Девушка стиснула кулаки так, что ногти впились в ладони: только бы не поддаться этому иезуитскому состраданию, только бы не дать дрогнуть расслабленному жалостью сердцу!

Она решила: ни за что не посмотрит в сторону ротмистра. А тот, будто угадав ее мысли, подался вперед и все пытался заглянуть в ее глаза:

— Вы думаете, я обманываю вас? Не-ет, мы с вами сейчас ведем совершенно честный и совершенно беспристрастный разговор. Мне действительно жаль вашего старика отца!..

Катя молчала.

— Ну? Пятнадцатиминутная откровенная беседа, о которой будем знать лишь вы да я, и пропуск — вот он. Сможете тотчас поспешить к своему батюшке. Ведь как обрадуется Митрофан Степанович, как обрадуется!

Ротмистр выжидательно глядел на нее. Катя закрыла глаза и так, с закрытыми глазами, просидела несколько минут. Потом подняла ресницы, спокойно взглянула на следователя и равнодушно произнесла:

— Но я же сказала, что ничего не знаю.

— К черту! — ротмистр взорвался, грохнул по столу кулаком: вся его система, которой он так гордился, не стоила и ломаного гроша, если эта обыкновенная девчонка, почти подросток, способна оставаться такой спокойной, сдержанной и неприступной. — К черту! Я достаточно церемонился с вами. Теперь я другим способом заставлю вас говорить. Заставлю!..

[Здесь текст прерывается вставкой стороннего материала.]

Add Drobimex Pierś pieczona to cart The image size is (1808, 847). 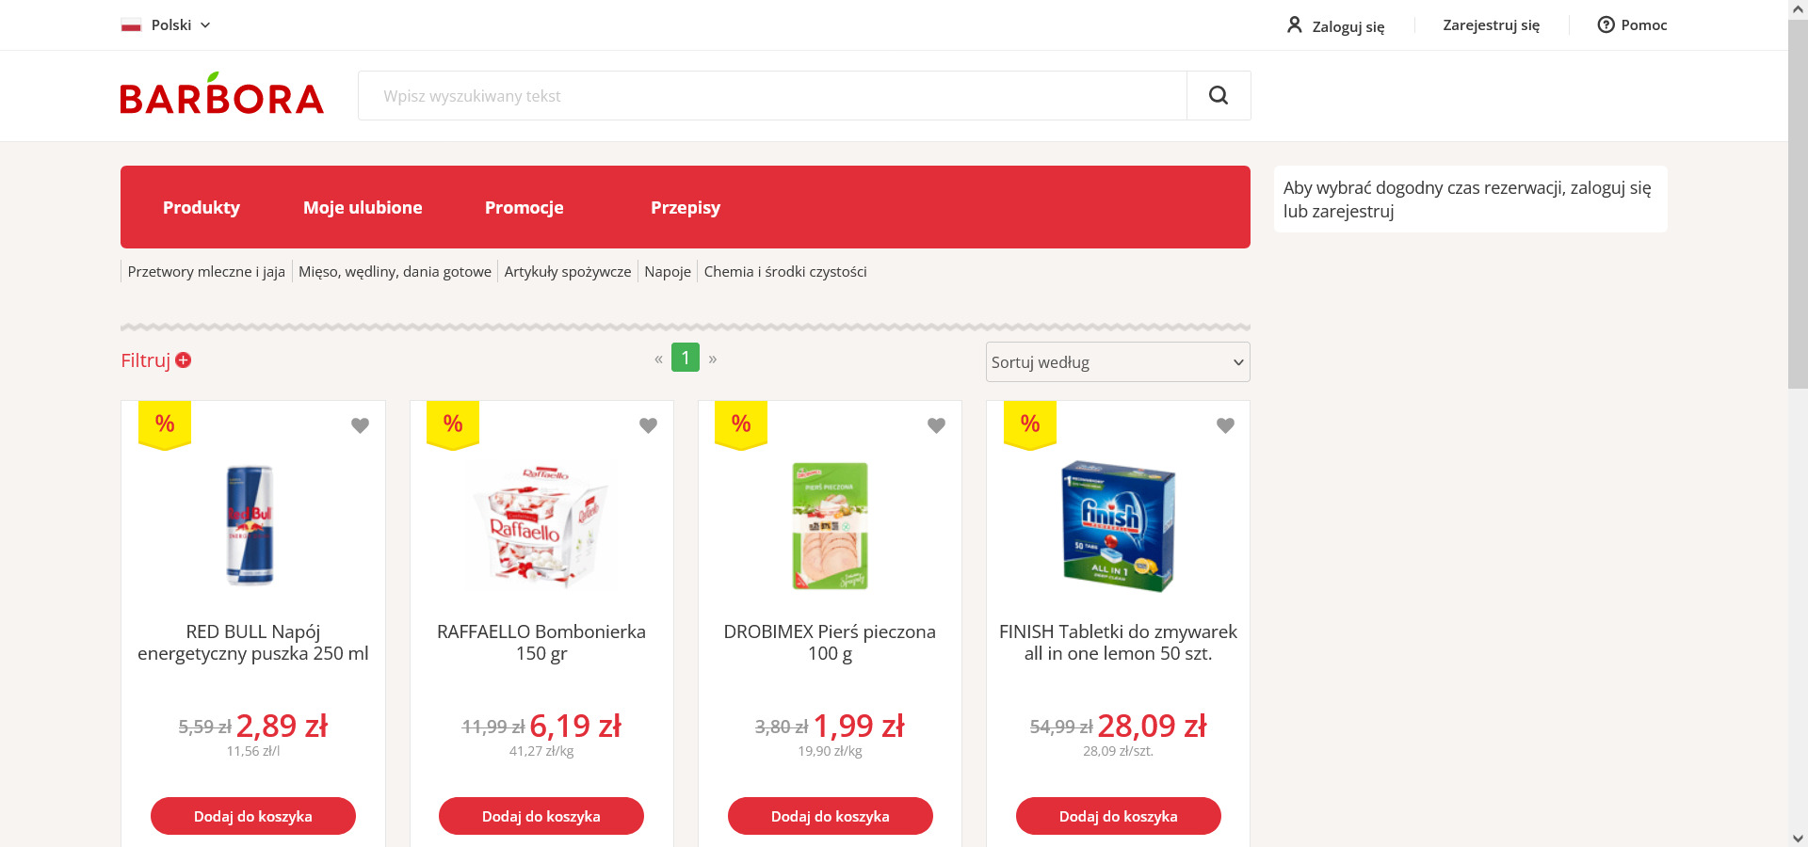click(830, 816)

Он выбежал из-за стола, маленький, тучный, чуть прихрамывающий и удивительно похожий на сказочного гнома. Уже не соображая, что само это поведение оборачивается против него, он забегал по кабинету из угла в угол.

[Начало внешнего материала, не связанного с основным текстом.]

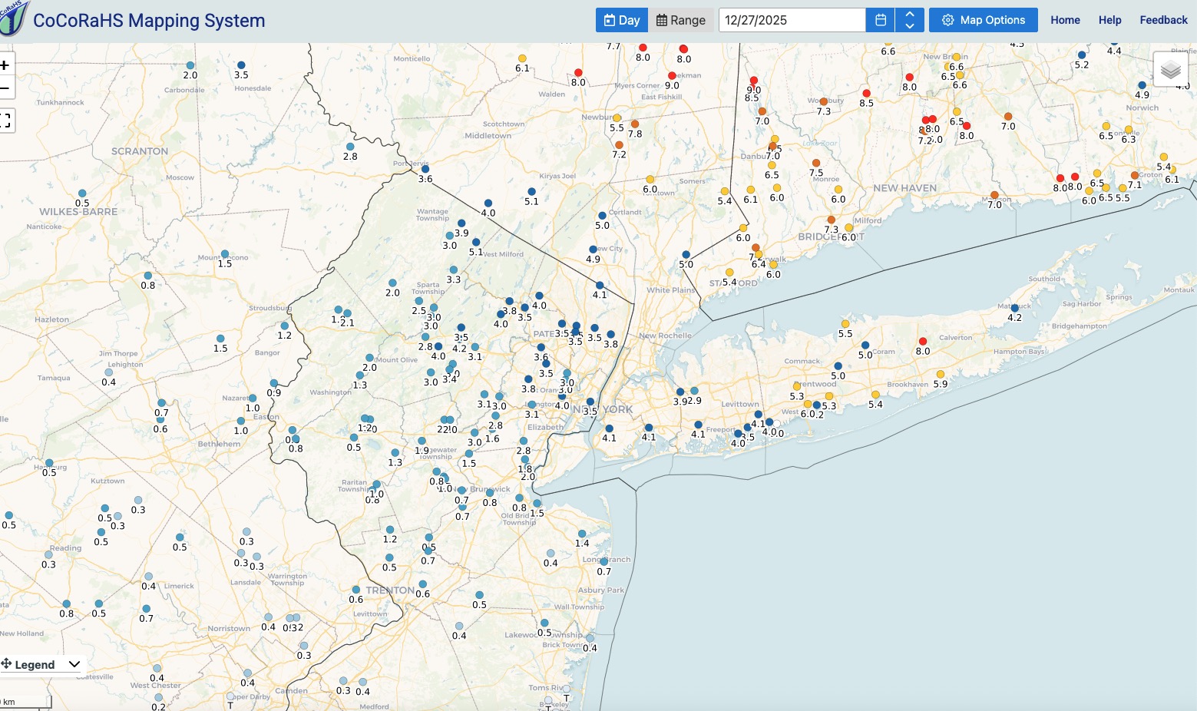
Task: Expand the Legend panel chevron
Action: [x=74, y=664]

— Не-ет, хватит с меня! Я начинаю понимать, что либерализм мой действительно становится злом. Другие, поди, и бьют подследственных, и голодом морят… А я вас хоть пальцем тронул? Нет, скажите: тронул?.. А теперь — довольно. Буду как все!..

Катя взглянула на Власьева насмешливо:

— Зачем же так волноваться, господин ротмистр? Это для здоровья вредно!..

…И вот опять двое конвойных ведут ее по коридору. И опять где-то в полутьме отсчитывает время невидимая, тяжелая капель. И опять впереди — бессонная долгая, томительная ночь, полная тревог, боли и воспоминаний.

Очевидно, это самое страшное в тюремной жизни — воспоминания…

Но нет, пусть не сомневается Илья, пусть ничего не опасается: она и не такое выдержит!

Один из конвойных удивленно бросает на нее взгляд:

— Дура девка, тебе плакать надобно, а ты еще улыбаешься…

А Катя действительно улыбается. Она гордо вскидывает голову, увенчанную короной золотых волос, и, не отвечая конвоиру, спокойно шагает по длинному тюремному коридору.

ГЛАВА 15

1

Ночь опустилась на море, не по-майски холодная, безветренная, темная.

Тот, кто прожил жизнь на берегу, никогда не представит себе, что это такое — туманная весенняя ночь вдали от земли, от людского жилья, от привычного покоя и уюта, когда на всем необозримом пространстве даже не видимые, а, скорее, угадываемые движутся, все движутся непрерывные угрюмые волны, и такая же угрюмая завеса тумана касается своим краем их зыбких вершин — и ни лучика света, ни звезды, ни огонька на десятки, на сотни миль в любую сторону…

Промозглый, сырой туман наглухо укрыл эскадру; он плотно прижимался к воде, и корабли, окутанные им, сделались почти невидимыми, будто пропали вдруг в этой слепой ночи. Туман был настолько густым, что, кажется, его можно было попробовать на ощупь. Даже порывистый, леденящий зюйд-вестовый ветер, налетавший с мрачным пронзительным свистом, оказался не в состоянии разорвать, развеять эту сплошную, непроницаемую туманную пелену.

С глухим и недобрым грохотом били в борт крейсера все увеличивавшиеся волны, и крупные брызги от них будто растворялись в тумане, делая его еще более влажным и весомым.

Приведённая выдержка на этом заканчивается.